Ada sesuatu yang mengusik pikiran Olivia.
"Ada seseorang yang membuat Xander berpaling..." bisiknya lirih.
Sebuah kilasan pikiran muncul di benaknya, menyusup seperti racun yang mengusik ketenangan.
"Aku akan mencari tahu siapa wanita sialan itu," ujar Olivia dengan nada penuh kebencian.
☆☆☆☆
Selepas mengakhiri panggilan dengan Olivia, Xander masih terbaring dengan pikiran berantakan. Suasana hati mendadak buruk, dan kantuk pun tak kunjung datang.

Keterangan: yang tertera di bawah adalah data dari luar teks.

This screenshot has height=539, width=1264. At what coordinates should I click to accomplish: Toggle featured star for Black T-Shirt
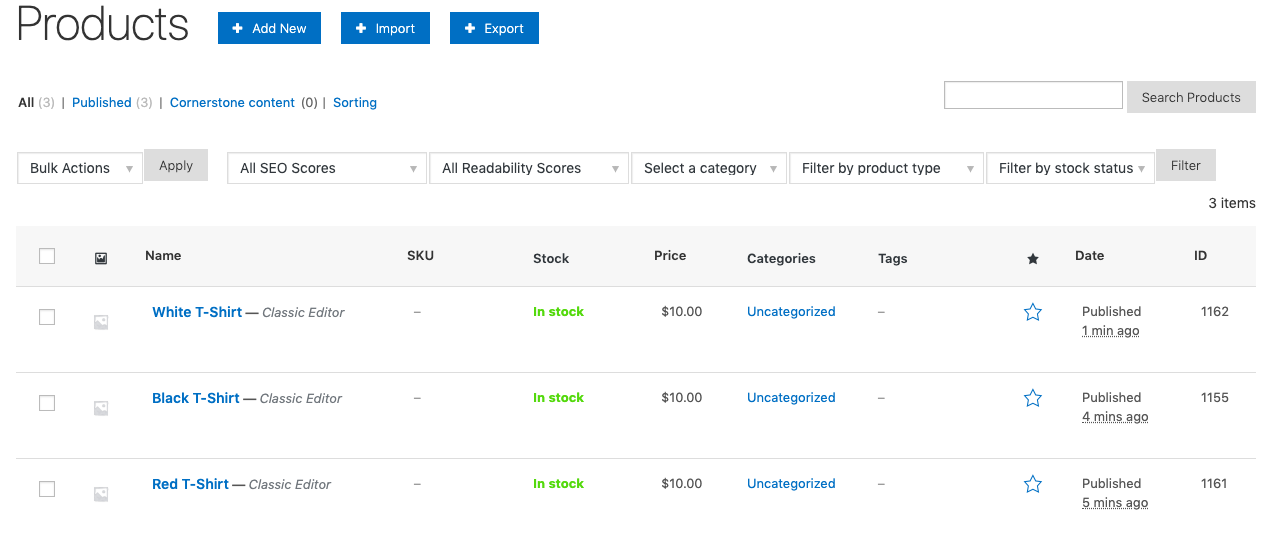coord(1033,399)
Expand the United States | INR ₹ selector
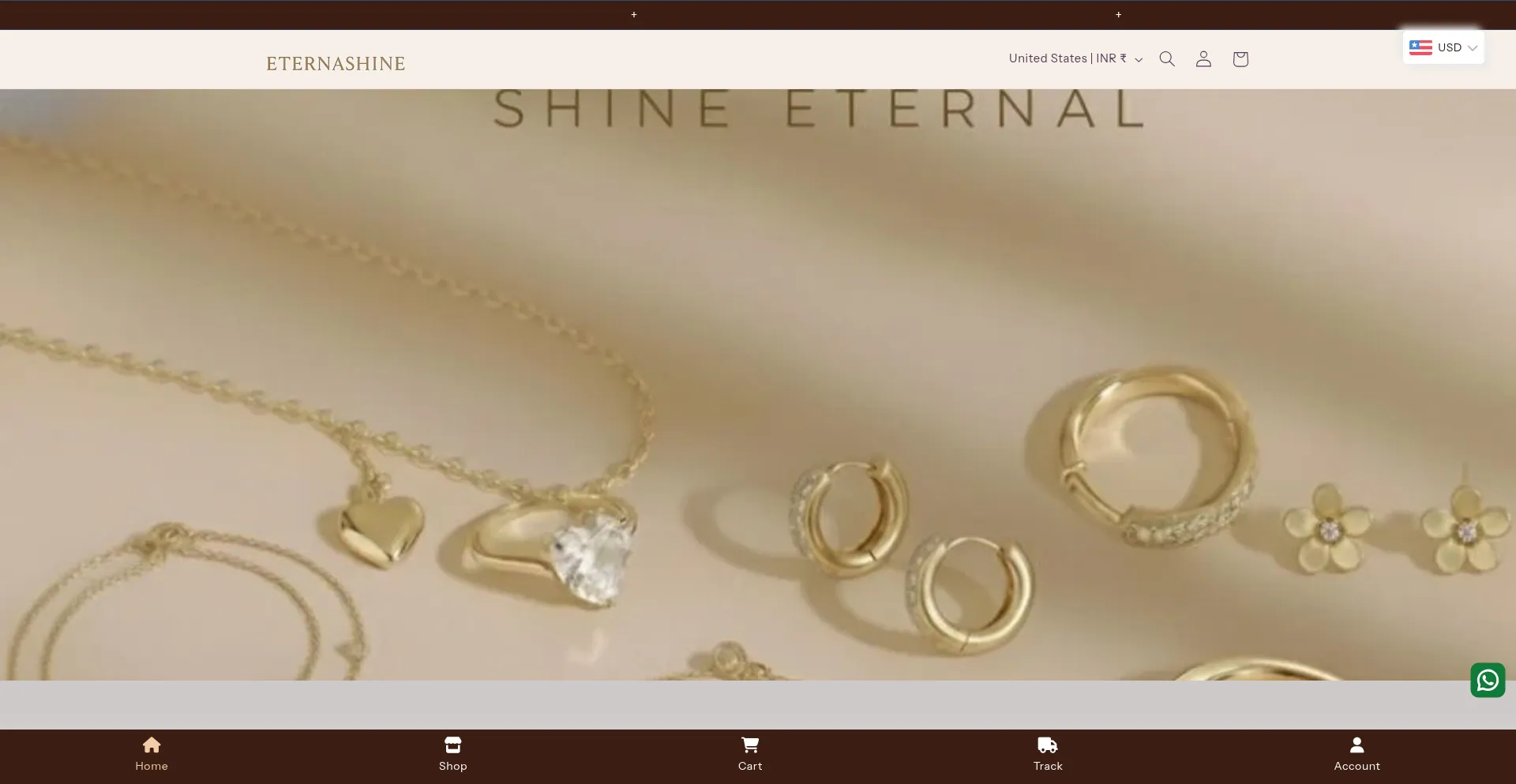1516x784 pixels. [x=1075, y=59]
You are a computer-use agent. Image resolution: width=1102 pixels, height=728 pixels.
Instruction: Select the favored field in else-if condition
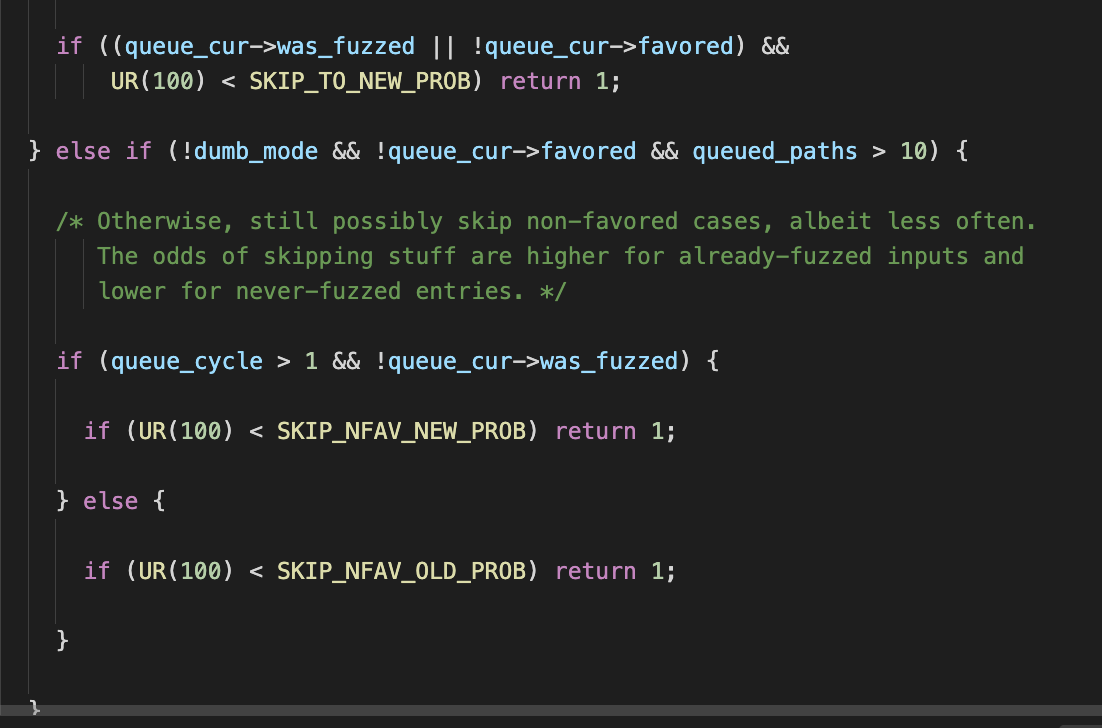(x=590, y=151)
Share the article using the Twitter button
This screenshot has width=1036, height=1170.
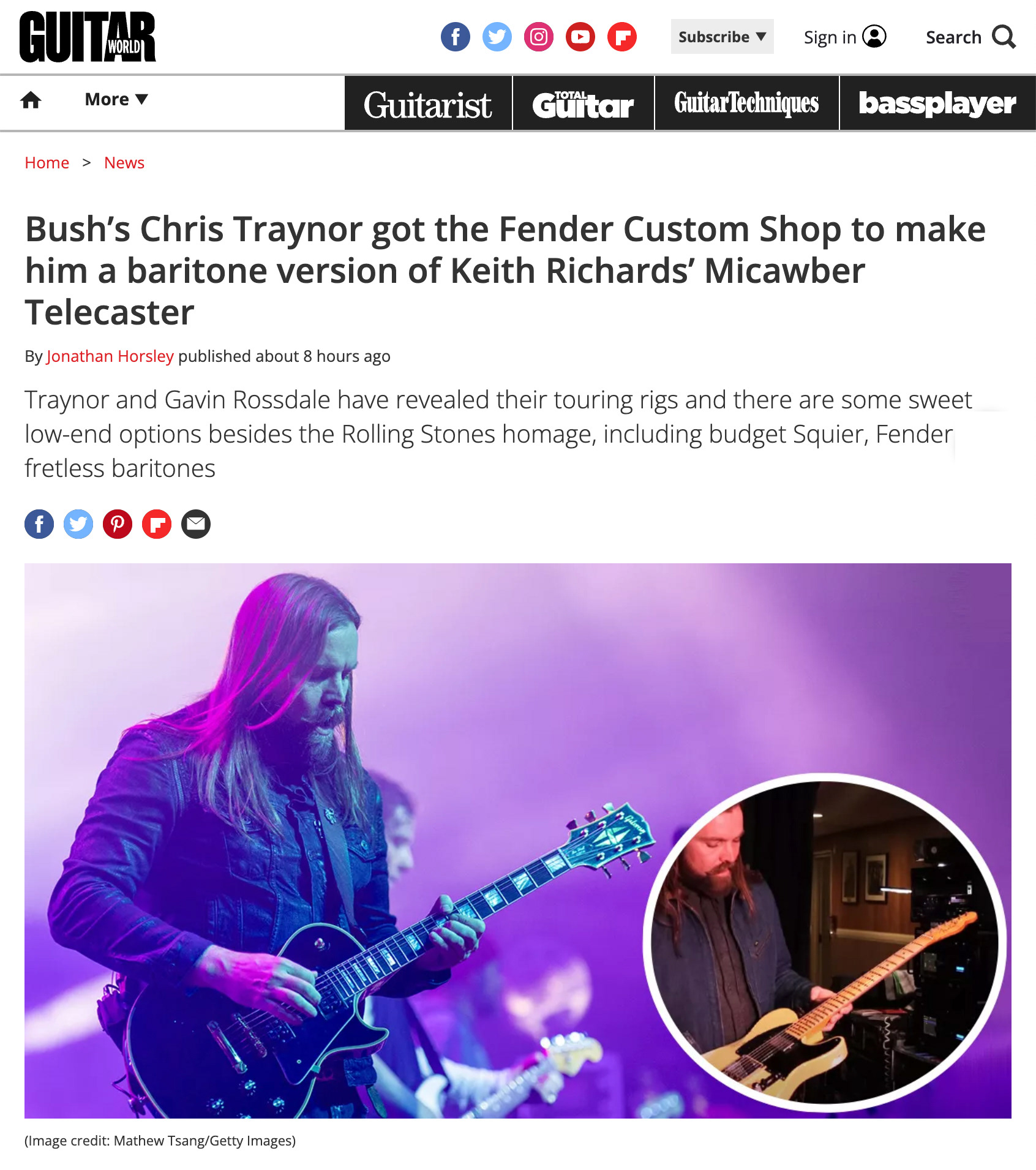tap(78, 524)
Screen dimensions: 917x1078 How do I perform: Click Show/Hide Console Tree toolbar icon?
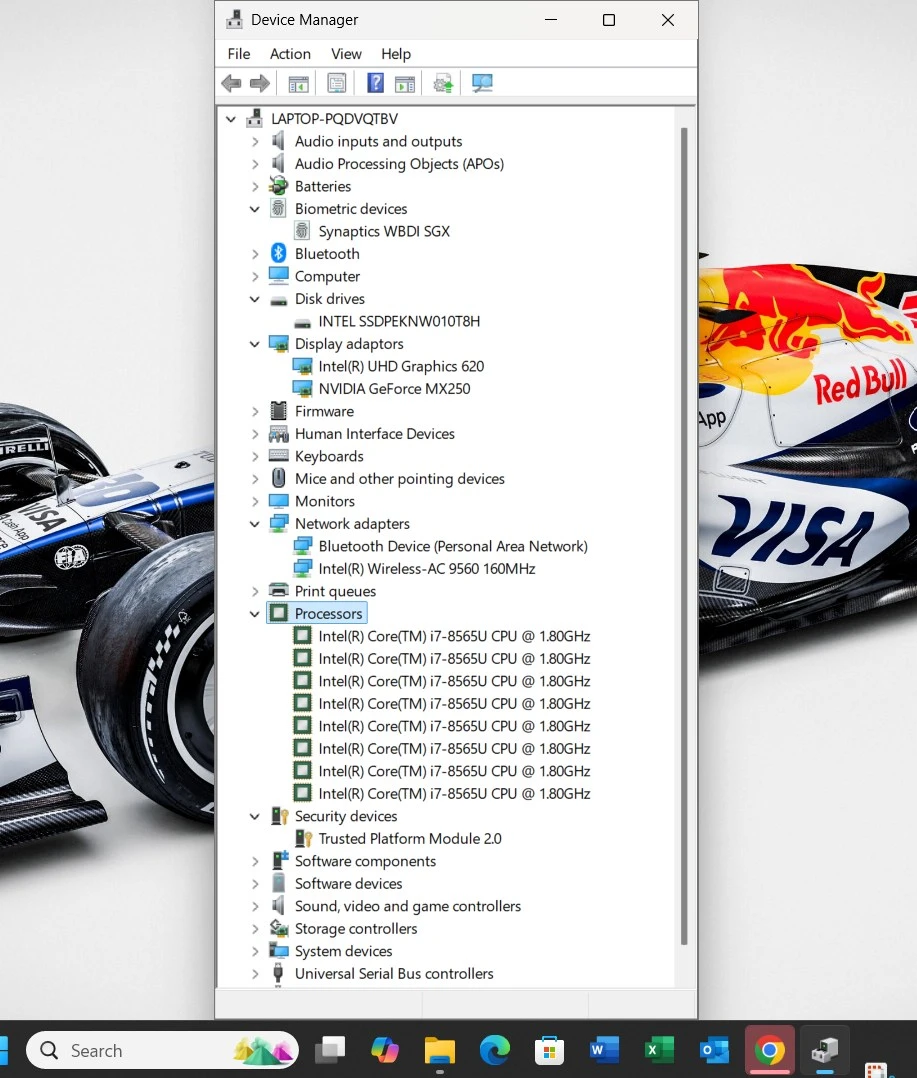(298, 84)
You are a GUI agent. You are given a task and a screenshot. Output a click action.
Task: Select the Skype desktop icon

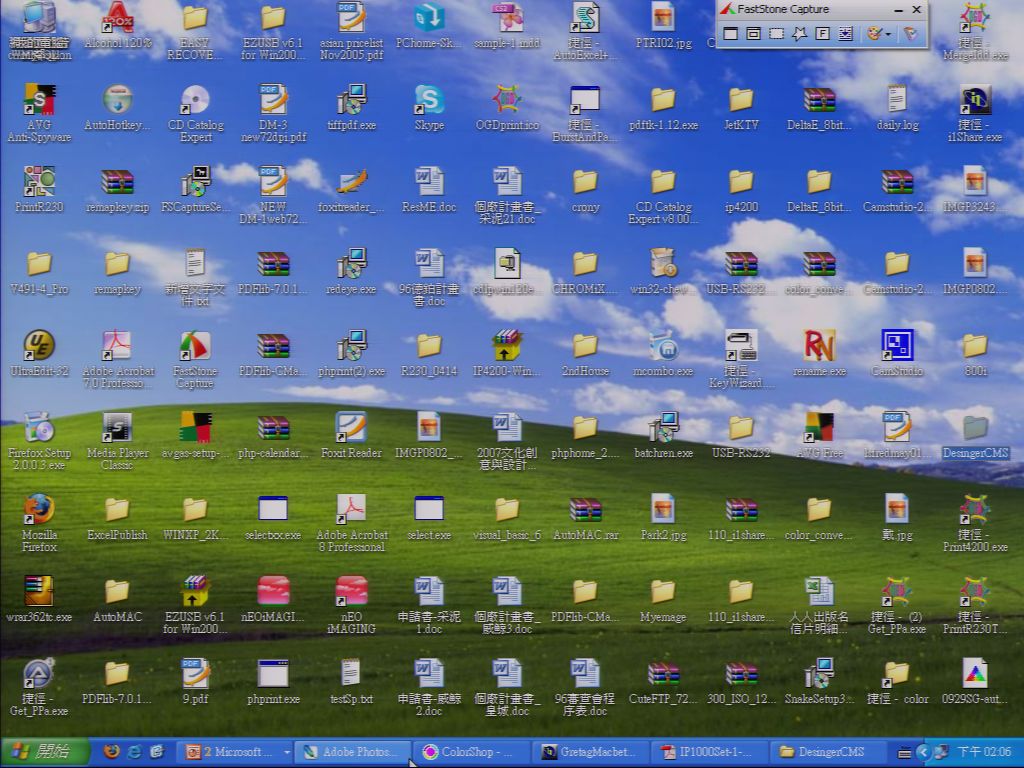pos(429,108)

Spontan, ia meraih ponsel dan menelepon sahabatnya, Nathaniel. Namun, saat panggilan tersambung, ia malah terdiam. Sementara yang ditelepon justru bingung.
"Halo? Ada apa?" suara Nathaniel terdengar di seberang.
Sepuluh detik berlalu tanpa jawaban.
"Xander? Ada masalah?"
Xander tetap diam.
"Heh, kalau tidak ada yang penting, ngapain telepon? Ganggu orang aja!" Nathaniel terdengar kesal.
"Tunggu!" akhirnya Xander bersuara.
"Kukira kamu jadi bisu!" ejek Nathaniel. "Cepat katakan, aku sibuk."
Xander menghela napas. "Kamu sedang apa?"
"Apa pedulimu? Aku lagi sib—"
Nathaniel berhenti sejenak dan Xander seperti mendengar suara seorang perempuan merengek manja.
Dia mengernyit. Suara itu... terdengar familiar.
"Tunggu... Kamu bersama siapa?" tanya Xander penuh selidik.
Nathaniel tertawa kecil. "Bukan urusanmu."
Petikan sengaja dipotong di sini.